# WHAT THE TASK REQUIRES
In the listing that follows, the range to quote begins at the line that has "Launch Microsoft Access from taskbar" and ends after the line that has "Close the Upload CSV File dialog"; quote it verbatim and add nothing.

[[ DATA PROVIDED open ]]

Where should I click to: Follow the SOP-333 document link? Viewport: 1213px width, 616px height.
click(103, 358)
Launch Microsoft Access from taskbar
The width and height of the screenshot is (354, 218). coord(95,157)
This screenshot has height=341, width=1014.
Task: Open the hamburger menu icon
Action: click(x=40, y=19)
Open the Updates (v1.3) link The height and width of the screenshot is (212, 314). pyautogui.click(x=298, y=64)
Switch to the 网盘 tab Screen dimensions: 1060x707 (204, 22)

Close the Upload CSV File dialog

[[ DATA PROVIDED closed ]]
[[ DATA PROVIDED open ]]

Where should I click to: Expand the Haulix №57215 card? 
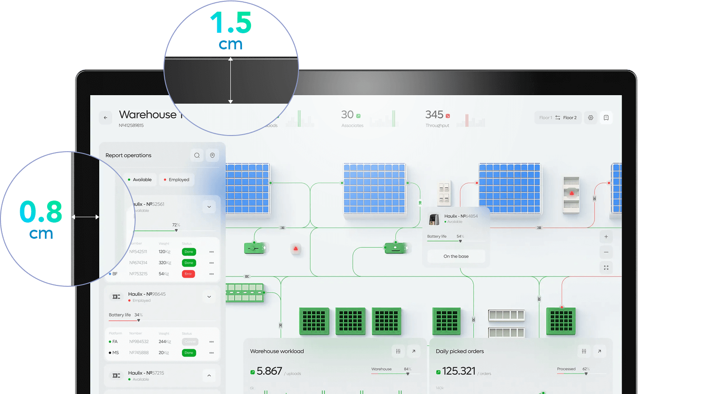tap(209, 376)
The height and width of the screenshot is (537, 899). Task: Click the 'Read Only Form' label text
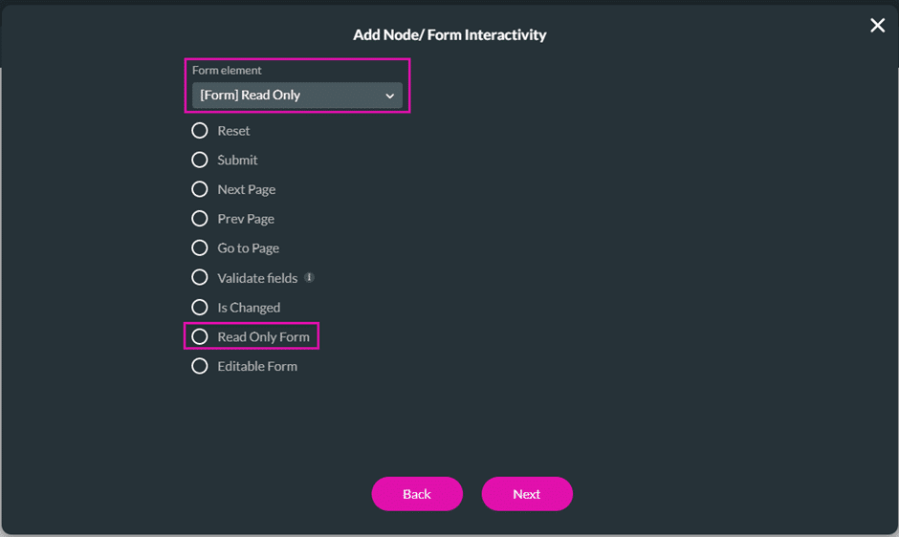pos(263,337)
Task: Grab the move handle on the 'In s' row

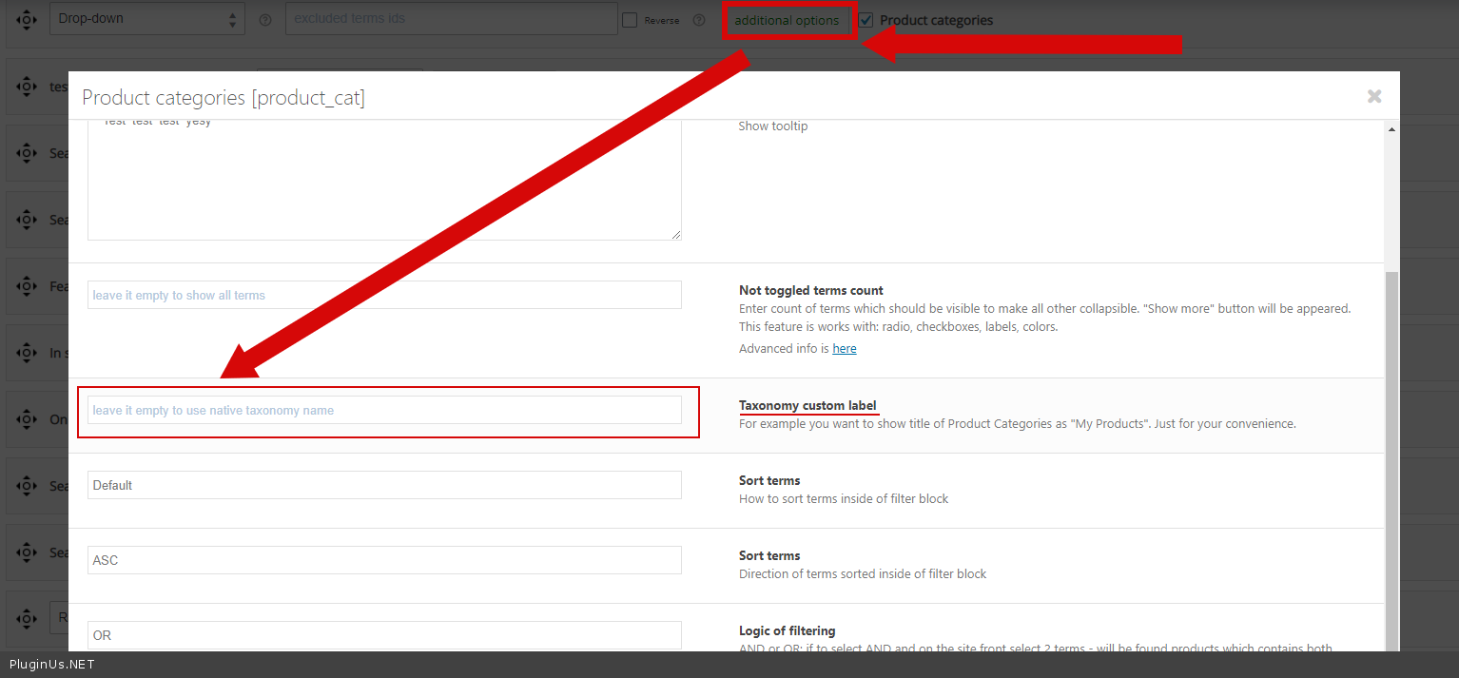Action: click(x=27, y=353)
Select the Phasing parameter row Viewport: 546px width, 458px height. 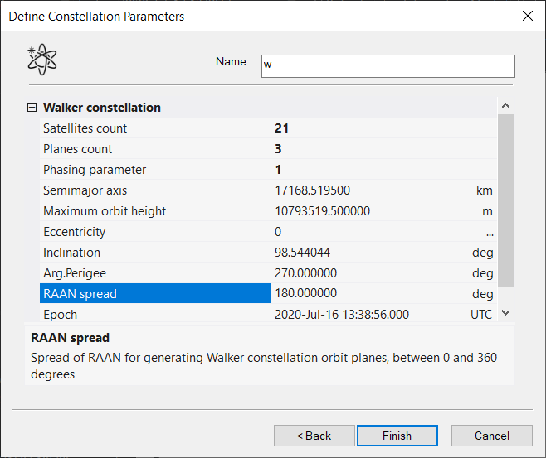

[[ DATA PROVIDED closed ]]
[[ DATA PROVIDED open ]]

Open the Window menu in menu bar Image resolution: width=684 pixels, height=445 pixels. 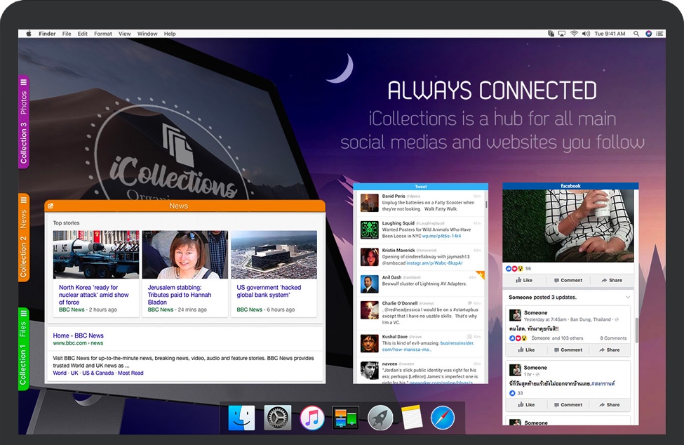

[[ DATA PROVIDED closed ]]

# SOLUTION BELOW
Launch Microsoft Access from taskbar
The width and height of the screenshot is (354, 218). coord(95,157)
This screenshot has height=341, width=1014.
Task: Open the hamburger menu icon
Action: click(x=40, y=19)
Open the Updates (v1.3) link The height and width of the screenshot is (212, 314). pyautogui.click(x=298, y=64)
Switch to the 网盘 tab Screen dimensions: 1060x707 (204, 22)

Close the Upload CSV File dialog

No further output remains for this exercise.